- Born: Bert Marsh 1932 Brighton, England
- Died: 22 May 2011 (aged 78–79)
- Occupation: Woodturner

= Bert Marsh =

British artist (1932–2011)

Bert Marsh (1932 22 May 2011) was a British woodturner, known for his beautiful forms and technical mastery. He was raised in Hove, England. "Bert was known throughout the woodturning world as a talented turner, inveterate story-teller, and mentor for many of today’s top turners." He has been called "the king of British woodturning."

== Life ==
Marsh started his apprenticeship in 1945 at a local furniture factory, where he was introduced to lathe work, drawn by his passion for wood.
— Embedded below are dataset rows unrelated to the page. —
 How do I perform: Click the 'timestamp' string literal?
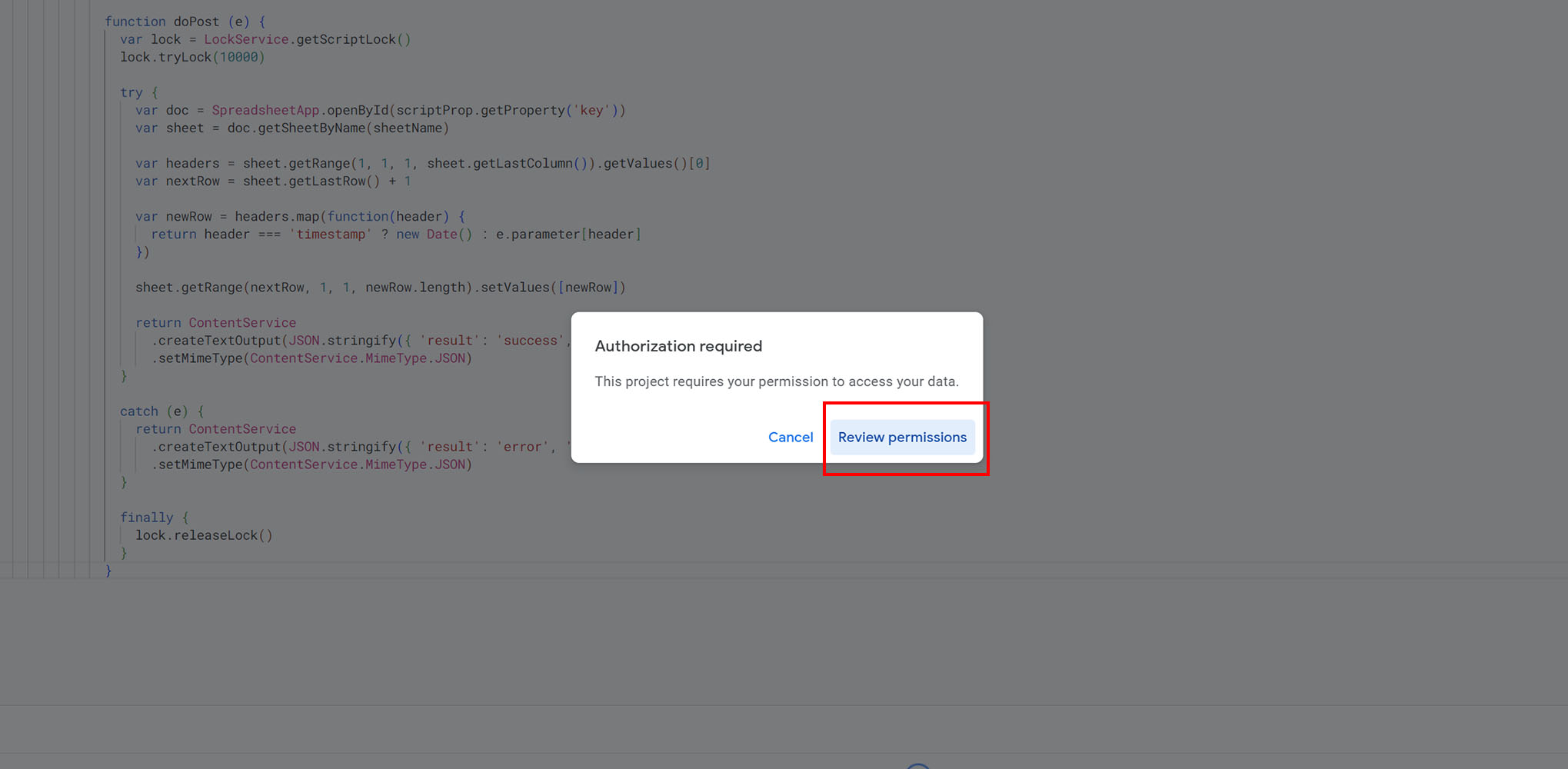coord(331,234)
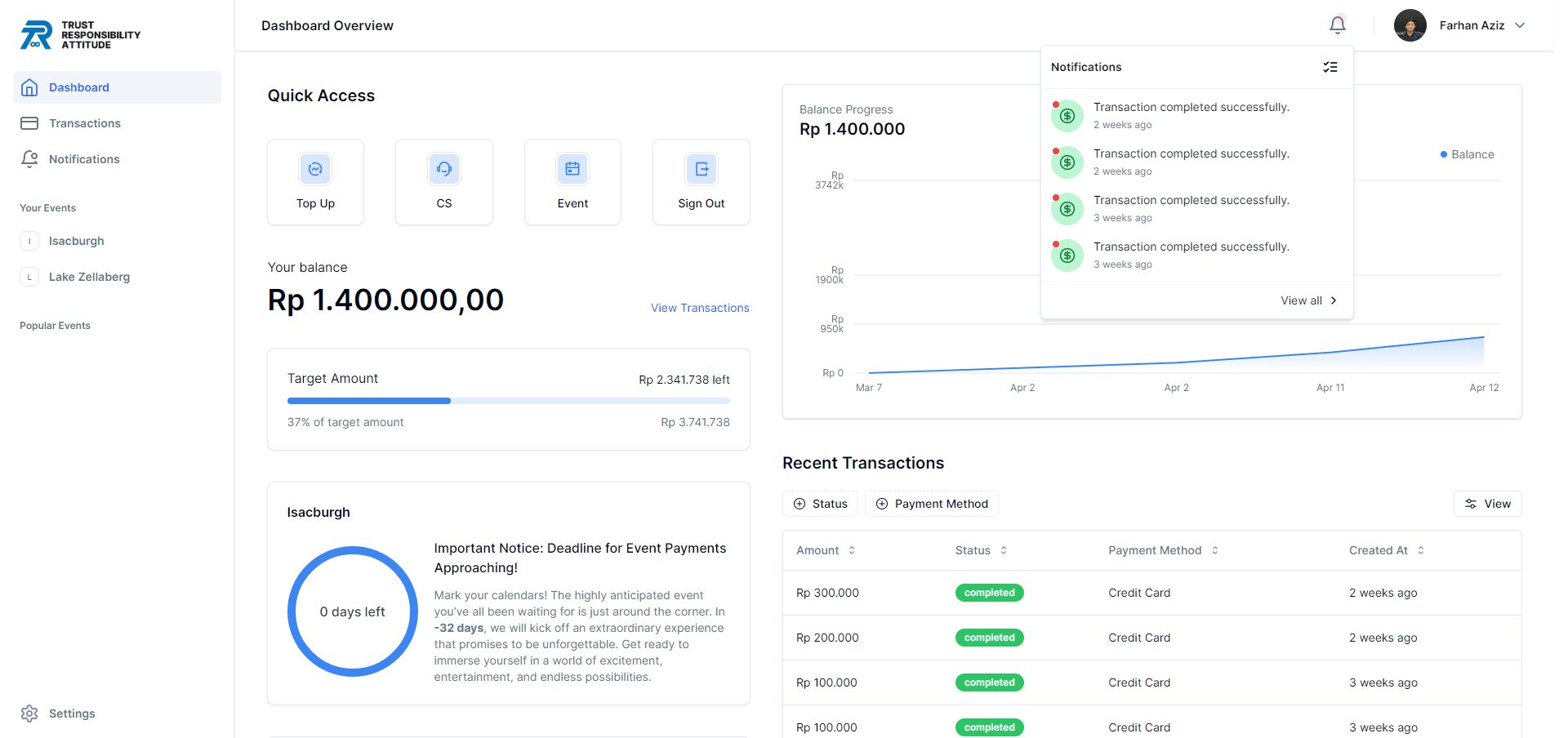Open the Dashboard menu item
The width and height of the screenshot is (1568, 738).
tap(78, 87)
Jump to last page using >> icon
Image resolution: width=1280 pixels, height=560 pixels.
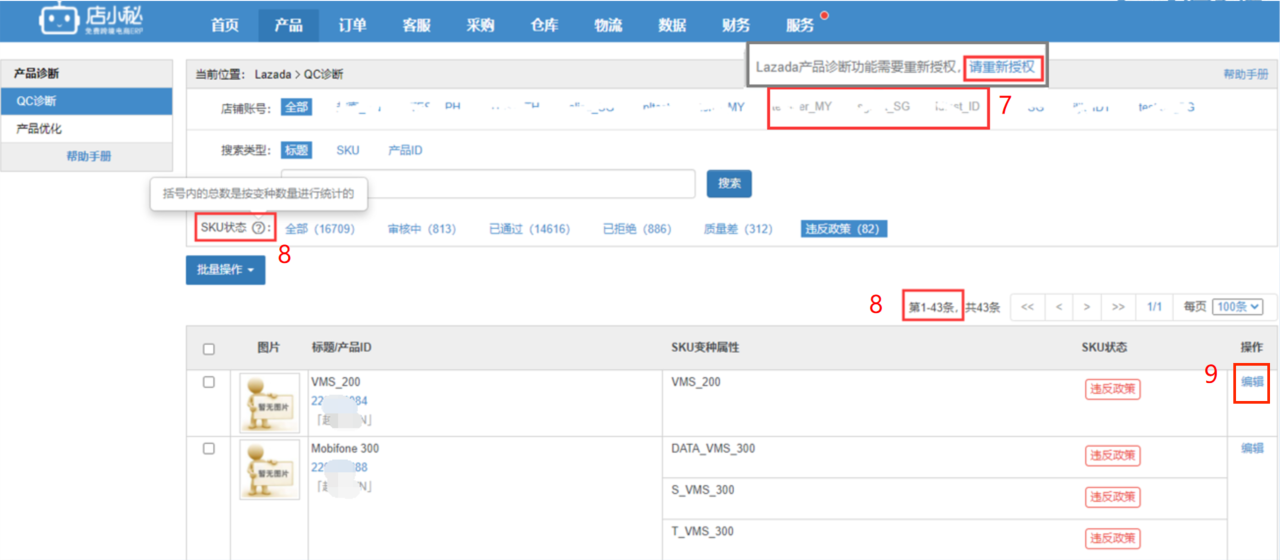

After completing his apprenticeship, he was drafted into the Royal Air Force (RAF), where he was a mechanic for Spitfire, Hornet, and Mosquito airplane engines in Selar, British Malaya (now Malaysia).

After the end of World War II and demobilisation in 1953, he educated himself extensively in his craft.

- Brighton College of Arts, four-year course in cabinetry
- Two year course in Timber Technology
- Licentiateship of the City and Guilds of London Institute in Furniture Making (two-year course)
- Machine woodworking, two-year course.

In 1965 he started teaching full time at the Brighton College of Arts. After 15 years lecturing and teaching, he suffered a severe heart attack and chose to retire from teaching and dedicate himself to woodturning.

"From an early age, I felt a profound need to work with wood. I love the material passionately. There is no complex philosophy attached to the work I do. I am simply striving to achieve the perfect form, the purest possible curves expressed in simple, uncluttered shapes that will expose the beauty of the wood to the full."

== Works ==
His work is in the Smithsonian Museum and the Minneapolis Institute of Art.

Marsh received an Honorary Life Membership in the Association of Woodturners of Great Britain (AWGB) in 2009 for services to woodturning.

Bert Marsh was the author of two books:

- Woodturning, A Foundation Course, Keith Rowley, Bert Marsh, Ray Key
- Bert Marsh, Woodturner, 160 pp, Sterling Pub Co

His exhibitions include

- National Woodturning Show, Birmingham, UK 1993 (An international show, despite its name.)
- Woodturning, Nottingham, UK 1990

His work has been on auction multiple times, receiving prices up to several thousand pounds."THE BERT MARSH PLAIN TURNING COMPETITION FOR COMPANY LIVERYMEN AND FREEMEN" woodturning competition is held annually in his honour.